The decision to deprive DG AGRI of its state aid competence came without prior notice, nor did the Commission present any formal explanations after the announcement.

Asked by EURACTIV about the reasons, a Commission spokesperson said structural changes for DG Competition follow the good rule of thumb to prohibit state aid unless it is justified by reasons of general economic development.

The decision of transferring the state aid competences to DG COMP follows the logic laid out in the mission letter for Margrethe Vestager and her first task of strengthening competition enforcement in all sectors, the spokesperson added.

Asked if this implies that DG AGRI was lagging behind in ensuring competition rules enforcement in the farming sector, the EU spokesperson replied that it is just common practice at the start of a new mandate to make organisational adjustments to better match new priorities and mission letters.

The mission letter also said that Vestager is tasked with focusing on improving case detection, speeding up investigations and facilitating cooperation with and between national competition authorities.

The spokesperson highlighted that the European Commission is in charge of ensuring that state aid complies with EU rules in order to ensure that the general prohibition is respected and exemptions are applied equally across the European Union.

INFORMATION SUPPLIED =
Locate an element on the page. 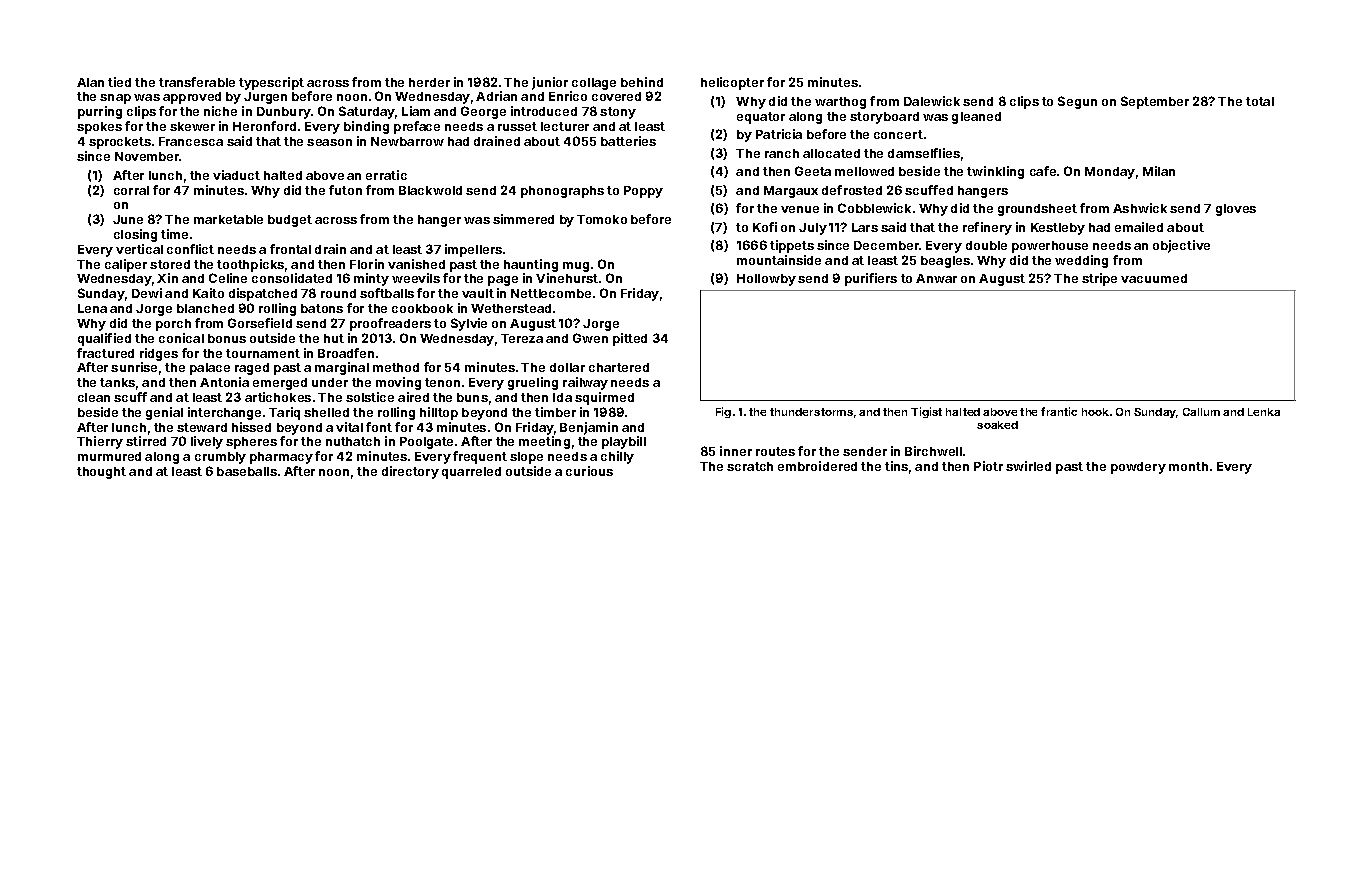 Image resolution: width=1372 pixels, height=887 pixels. marketable is located at coordinates (228, 219).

INSTRUCTIONS =
**A)** Using the excerpt on the transfer of state aid competence, answer the following:
(i) To which directorate-general are the state aid competences being transferred?
(ii) According to the mission letter, what is Margrethe Vestager's first task?
(iii) What three matters does the mission letter also direct Vestager to focus on?
**B)** Proceed with the excerpt on the transfer of state aid competence from DG AGRI, carrying it on from its final sentence.
The material shown above is separate from the text on the state aid transfer and bears no relation to it.

ANSWERS TO THE EXERCISE =
**A)**
(i) DG COMP (DG Competition).
(ii) Strengthening competition enforcement in all sectors.
(iii) Improving case detection, speeding up investigations, and facilitating cooperation with and between national competition authorities.

**B)**
The Commission did not want to speculate on any potential decisions under the next College of Commissioners and if the moving could affect the new EU cap for state aid approved in February.

Farmers reaction

Contacted by EURACTIV, farmers organisation COPA-COGECA complained that it had not been able to talk to the relevant people about the transfer of competences and that they would have liked at least some internal justification from the Commission services.

“We need to see the detailed plan and how this moving will be done,” said Pekka Pesonen,  COPA-COGECA’s secretary-general, “but we see it as an option if the agricultural expertise is maintained.”

“Of course, we regret the possible agriculture specific expertise that may be lost in this transfer,” Pesonen added. But the farmers’ organisation also understood that the derogations to state aid general rules for agriculture are not to be touched upon, or at least were not in the pipeline.